[Records provided — start]

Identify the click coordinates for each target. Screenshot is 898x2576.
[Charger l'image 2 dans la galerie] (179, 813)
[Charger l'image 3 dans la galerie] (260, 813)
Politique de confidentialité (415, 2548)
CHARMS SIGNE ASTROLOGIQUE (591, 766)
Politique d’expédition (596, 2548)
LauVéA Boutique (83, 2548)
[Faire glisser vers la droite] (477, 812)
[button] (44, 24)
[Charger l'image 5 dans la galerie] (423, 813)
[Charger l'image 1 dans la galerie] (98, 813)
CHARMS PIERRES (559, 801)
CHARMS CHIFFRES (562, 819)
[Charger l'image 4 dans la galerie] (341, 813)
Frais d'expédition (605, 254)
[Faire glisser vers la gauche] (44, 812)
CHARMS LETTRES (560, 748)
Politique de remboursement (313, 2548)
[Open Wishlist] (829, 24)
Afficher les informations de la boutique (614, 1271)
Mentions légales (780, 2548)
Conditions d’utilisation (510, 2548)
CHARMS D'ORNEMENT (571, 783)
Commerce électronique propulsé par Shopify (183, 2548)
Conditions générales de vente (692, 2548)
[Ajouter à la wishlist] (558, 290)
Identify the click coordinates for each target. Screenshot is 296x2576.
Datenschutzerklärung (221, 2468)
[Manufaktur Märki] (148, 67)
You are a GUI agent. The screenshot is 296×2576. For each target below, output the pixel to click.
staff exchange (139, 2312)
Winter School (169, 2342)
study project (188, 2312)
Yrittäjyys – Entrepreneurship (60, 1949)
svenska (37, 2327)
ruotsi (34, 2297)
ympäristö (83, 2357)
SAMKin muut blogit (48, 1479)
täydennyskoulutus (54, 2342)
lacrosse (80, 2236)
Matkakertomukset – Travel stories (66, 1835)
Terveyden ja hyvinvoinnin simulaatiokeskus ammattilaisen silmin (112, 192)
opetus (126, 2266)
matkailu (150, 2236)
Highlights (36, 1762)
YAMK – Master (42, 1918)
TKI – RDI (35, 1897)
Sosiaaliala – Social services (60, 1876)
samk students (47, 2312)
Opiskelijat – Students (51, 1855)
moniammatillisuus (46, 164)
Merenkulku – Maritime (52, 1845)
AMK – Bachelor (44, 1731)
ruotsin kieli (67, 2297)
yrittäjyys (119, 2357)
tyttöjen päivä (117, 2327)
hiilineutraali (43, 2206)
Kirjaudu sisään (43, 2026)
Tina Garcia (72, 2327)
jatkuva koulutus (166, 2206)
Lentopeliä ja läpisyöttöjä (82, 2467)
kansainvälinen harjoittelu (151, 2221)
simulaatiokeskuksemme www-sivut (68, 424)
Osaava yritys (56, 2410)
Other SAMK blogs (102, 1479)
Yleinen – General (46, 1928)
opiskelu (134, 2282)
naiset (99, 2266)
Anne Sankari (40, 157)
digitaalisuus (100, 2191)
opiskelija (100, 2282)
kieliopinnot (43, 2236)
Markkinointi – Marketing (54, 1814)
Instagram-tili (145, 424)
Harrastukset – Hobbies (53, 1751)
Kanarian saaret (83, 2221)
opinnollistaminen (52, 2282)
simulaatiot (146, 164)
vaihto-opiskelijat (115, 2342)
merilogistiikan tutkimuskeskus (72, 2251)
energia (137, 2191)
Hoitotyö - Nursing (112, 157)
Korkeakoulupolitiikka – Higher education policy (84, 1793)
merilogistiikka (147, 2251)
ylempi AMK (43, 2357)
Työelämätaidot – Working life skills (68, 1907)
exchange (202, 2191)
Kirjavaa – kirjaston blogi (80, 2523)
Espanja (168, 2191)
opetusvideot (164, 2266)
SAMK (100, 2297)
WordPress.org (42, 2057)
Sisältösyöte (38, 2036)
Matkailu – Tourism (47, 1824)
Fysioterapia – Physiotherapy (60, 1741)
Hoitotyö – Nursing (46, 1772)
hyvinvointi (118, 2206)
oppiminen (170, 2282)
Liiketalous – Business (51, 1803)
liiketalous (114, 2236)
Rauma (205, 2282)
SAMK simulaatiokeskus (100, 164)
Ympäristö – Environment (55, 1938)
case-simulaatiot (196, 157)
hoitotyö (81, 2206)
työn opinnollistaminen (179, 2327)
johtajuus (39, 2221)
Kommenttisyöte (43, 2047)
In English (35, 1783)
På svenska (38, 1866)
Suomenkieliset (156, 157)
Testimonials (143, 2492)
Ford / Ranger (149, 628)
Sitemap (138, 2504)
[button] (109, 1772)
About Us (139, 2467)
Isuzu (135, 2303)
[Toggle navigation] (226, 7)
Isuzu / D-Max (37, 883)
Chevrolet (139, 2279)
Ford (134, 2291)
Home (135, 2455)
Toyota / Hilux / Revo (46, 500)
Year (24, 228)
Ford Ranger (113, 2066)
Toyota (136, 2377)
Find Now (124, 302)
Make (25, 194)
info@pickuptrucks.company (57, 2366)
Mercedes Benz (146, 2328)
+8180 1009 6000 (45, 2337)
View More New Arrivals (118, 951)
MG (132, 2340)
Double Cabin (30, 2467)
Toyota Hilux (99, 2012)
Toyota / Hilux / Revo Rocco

[Records provided — finish]

• Task item:
Only the lines above starting at the line that holds "Screenshot is 296x2576." and ending at the line that holds "SAMK (100, 2297)" are to be repeated, exactly and in full.

• Result of the task:
Identify the click coordinates for each target. Screenshot is 296x2576.
Datenschutzerklärung (221, 2468)
[Manufaktur Märki] (148, 67)
You are a GUI agent. The screenshot is 296×2576. For each target below, output the pixel to click.
staff exchange (139, 2312)
Winter School (169, 2342)
study project (188, 2312)
Yrittäjyys – Entrepreneurship (60, 1949)
svenska (37, 2327)
ruotsi (34, 2297)
ympäristö (83, 2357)
SAMKin muut blogit (48, 1479)
täydennyskoulutus (54, 2342)
lacrosse (80, 2236)
Matkakertomukset – Travel stories (66, 1835)
Terveyden ja hyvinvoinnin simulaatiokeskus ammattilaisen silmin (112, 192)
opetus (126, 2266)
matkailu (150, 2236)
Highlights (36, 1762)
YAMK – Master (42, 1918)
TKI – RDI (35, 1897)
Sosiaaliala – Social services (60, 1876)
samk students (47, 2312)
Opiskelijat – Students (51, 1855)
moniammatillisuus (46, 164)
Merenkulku – Maritime (52, 1845)
AMK – Bachelor (44, 1731)
ruotsin kieli (67, 2297)
yrittäjyys (119, 2357)
tyttöjen päivä (117, 2327)
hiilineutraali (43, 2206)
Kirjaudu sisään (43, 2026)
Tina Garcia (72, 2327)
jatkuva koulutus (166, 2206)
Lentopeliä ja läpisyöttöjä (82, 2467)
kansainvälinen harjoittelu (151, 2221)
simulaatiokeskuksemme www-sivut (68, 424)
Osaava yritys (56, 2410)
Other SAMK blogs (102, 1479)
Yleinen – General (46, 1928)
opiskelu (134, 2282)
naiset (99, 2266)
Anne Sankari (40, 157)
digitaalisuus (100, 2191)
opiskelija (100, 2282)
kieliopinnot (43, 2236)
Markkinointi – Marketing (54, 1814)
Instagram-tili (145, 424)
Harrastukset – Hobbies (53, 1751)
Kanarian saaret (83, 2221)
opinnollistaminen (52, 2282)
simulaatiot (146, 164)
vaihto-opiskelijat (115, 2342)
merilogistiikan tutkimuskeskus (72, 2251)
energia (137, 2191)
Hoitotyö - Nursing (112, 157)
Korkeakoulupolitiikka – Higher education policy (84, 1793)
merilogistiikka (147, 2251)
ylempi AMK (43, 2357)
Työelämätaidot – Working life skills (68, 1907)
exchange (202, 2191)
Kirjavaa – kirjaston blogi (80, 2523)
Espanja (168, 2191)
opetusvideot (164, 2266)
SAMK (100, 2297)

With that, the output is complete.